Padmé: Efficiently Hiding File Sizes
Date: 08/01/2020 - go back home
Padmé is a padding algorithm notably used in Padded Uniform Random Blobs (PURBs).
It hides efficiently the true size of files or network messages. Padmé is designed to work even when objects have very different sizes, and notably outperforms trivial padding approaches. No assumption is made on the underlying size distribution.
It is practical. Its overhead is at most +12%, and this number decreases with increasing object size: at most +6% for a 1Mb object, at most +3% for a 1Gb object.
Use Padmé freely in your projects: see the implementation below (New BSD license).
Read the
paper (section 4)
View the slides (sarting at slide 37)
Padmé is a joint work between L. Barman*, K. Nikitin*, W. Lueks, B. Ford, and J-P. Hubaux.
✨ Update: Padmé is used in Apple's iMessage and Meta's Messages !
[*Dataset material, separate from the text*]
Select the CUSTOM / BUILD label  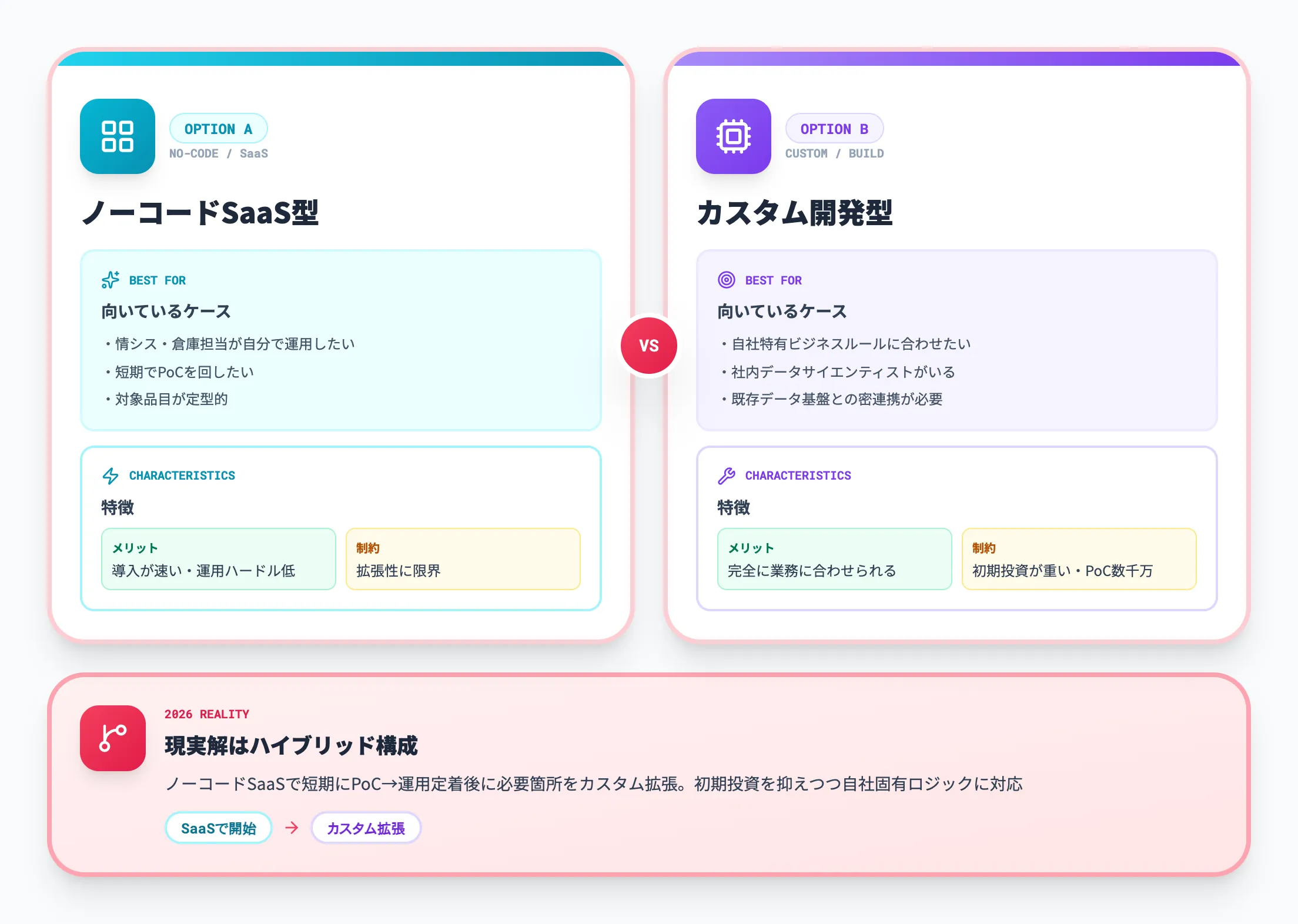(834, 153)
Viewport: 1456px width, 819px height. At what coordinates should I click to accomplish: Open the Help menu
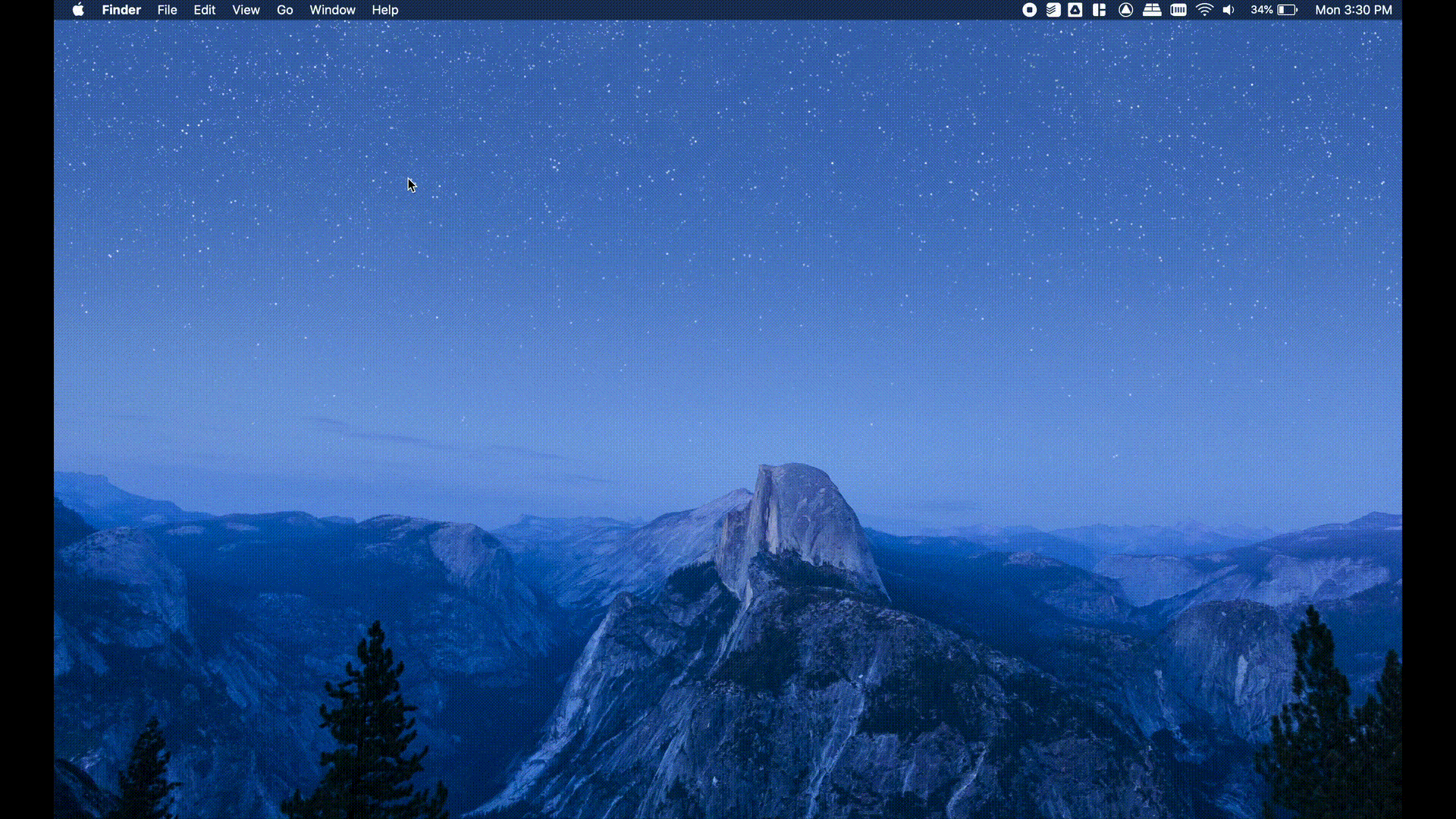coord(384,10)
Sizes reveal a lot of information
Consider a user downloading a movie from a service like the Apple Store. Their connection is secured with TLS and should be private.
Even with robust encryption ensuring confidentiality, an eavesdropper (e.g., an ISP) can often infer the content based on metadata. In this case, the source/destination reveals the connection to the Apple Store; then, the download size is metadata not protected by encryption. With this information, if movie sizes are distinct enough, the attacker can identify the movie without breaking the encryption.
Researchers have consistently demonstrated that metadata, such as total transfer size, can reveal encrypted content [1,2,3,4].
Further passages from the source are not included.